The DOJ proposals rely heavily on improvements in training to address racial bias and excessive use of force. By framing the problem around inadequate training and professionalization, the DOJ avoids directly confronting the ways that policing and the legal system maintain racial inequality by their very nature. However well intentioned, the colorblind, professionalized law and order that the report calls for will only exacerbate the structural disadvantages faced by people of color. Even the racially neutral enforcement of traffic laws invariably has a more punitive effect on poorer residents, who are least able to maintain their vehicles and pay fines.
In the end, the report fails to address the major problems confronting communities such as Ferguson — the war on drugs, the militarization of police and the widespread use of broken-windows policing. Well-trained police, following proper procedures, are still going to spend much of their time stopping people for low-level offenses. The burden will continue to fall primarily on communities of color, not because of bias or misunderstandings but because that is how the system is designed to operate. A more respectful and legally justified arrest for marijuana possession could still result in unemployment, loss of federal benefits and social stigma.
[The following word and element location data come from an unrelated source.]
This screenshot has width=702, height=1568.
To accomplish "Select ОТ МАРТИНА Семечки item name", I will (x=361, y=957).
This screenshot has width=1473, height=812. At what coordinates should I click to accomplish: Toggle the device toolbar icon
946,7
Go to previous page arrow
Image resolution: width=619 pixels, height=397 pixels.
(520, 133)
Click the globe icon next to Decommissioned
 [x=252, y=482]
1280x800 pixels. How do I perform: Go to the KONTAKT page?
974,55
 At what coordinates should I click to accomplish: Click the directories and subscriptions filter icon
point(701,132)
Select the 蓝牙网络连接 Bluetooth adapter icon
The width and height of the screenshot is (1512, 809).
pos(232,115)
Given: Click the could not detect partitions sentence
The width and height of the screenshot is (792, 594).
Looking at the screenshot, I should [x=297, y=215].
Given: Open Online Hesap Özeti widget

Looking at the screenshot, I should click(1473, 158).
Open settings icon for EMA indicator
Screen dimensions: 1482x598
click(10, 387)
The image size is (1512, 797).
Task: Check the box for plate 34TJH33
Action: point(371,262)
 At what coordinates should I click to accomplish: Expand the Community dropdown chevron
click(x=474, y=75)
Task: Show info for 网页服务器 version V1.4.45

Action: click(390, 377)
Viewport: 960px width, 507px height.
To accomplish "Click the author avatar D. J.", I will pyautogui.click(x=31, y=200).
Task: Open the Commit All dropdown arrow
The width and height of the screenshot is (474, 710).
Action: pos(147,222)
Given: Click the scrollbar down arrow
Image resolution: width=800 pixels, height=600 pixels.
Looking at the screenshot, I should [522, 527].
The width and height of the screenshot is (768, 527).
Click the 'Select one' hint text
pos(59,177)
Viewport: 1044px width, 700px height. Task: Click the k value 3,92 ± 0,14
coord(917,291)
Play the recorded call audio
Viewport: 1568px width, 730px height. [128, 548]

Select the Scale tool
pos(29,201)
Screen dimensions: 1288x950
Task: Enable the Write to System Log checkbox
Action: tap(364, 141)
Lee P. Brown — who served as New York’s police commissioner, Bill Clinton’s drug czar and Houston’s mayor — has called for a more comprehensive examination of the criminal justice system and its negative effects on communities of color. Obama’s Task Force on 21st Century Policing has called for something similar. It is imperative that such a commission critically assess our expanded reliance on policing as the primary and in many cases only tool for managing community problems and propose real alternatives that strengthen communities of color instead of criminalize them. True justice involves more than just reforming police procedures. We need to stop using policing and incarceration to manage the problems of an increasingly unequal society.